- **Task details**: In the data that follows, each entry is to be restated exactly.

- **Dataset records**:

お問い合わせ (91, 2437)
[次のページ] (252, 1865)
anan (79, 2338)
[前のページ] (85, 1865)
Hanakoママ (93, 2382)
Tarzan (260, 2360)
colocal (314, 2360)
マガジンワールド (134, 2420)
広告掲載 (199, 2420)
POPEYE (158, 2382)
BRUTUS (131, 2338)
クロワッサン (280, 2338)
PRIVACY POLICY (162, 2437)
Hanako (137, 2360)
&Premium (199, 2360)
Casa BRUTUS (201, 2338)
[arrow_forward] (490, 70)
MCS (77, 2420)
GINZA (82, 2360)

- **Response box**:
お問い合わせ (91, 2437)
[次のページ] (252, 1865)
anan (79, 2338)
[前のページ] (85, 1865)
Hanakoママ (93, 2382)
Tarzan (260, 2360)
colocal (314, 2360)
マガジンワールド (134, 2420)
広告掲載 (199, 2420)
POPEYE (158, 2382)
BRUTUS (131, 2338)
クロワッサン (280, 2338)
PRIVACY POLICY (162, 2437)
Hanako (137, 2360)
&Premium (199, 2360)
Casa BRUTUS (201, 2338)
[arrow_forward] (490, 70)
MCS (77, 2420)
GINZA (82, 2360)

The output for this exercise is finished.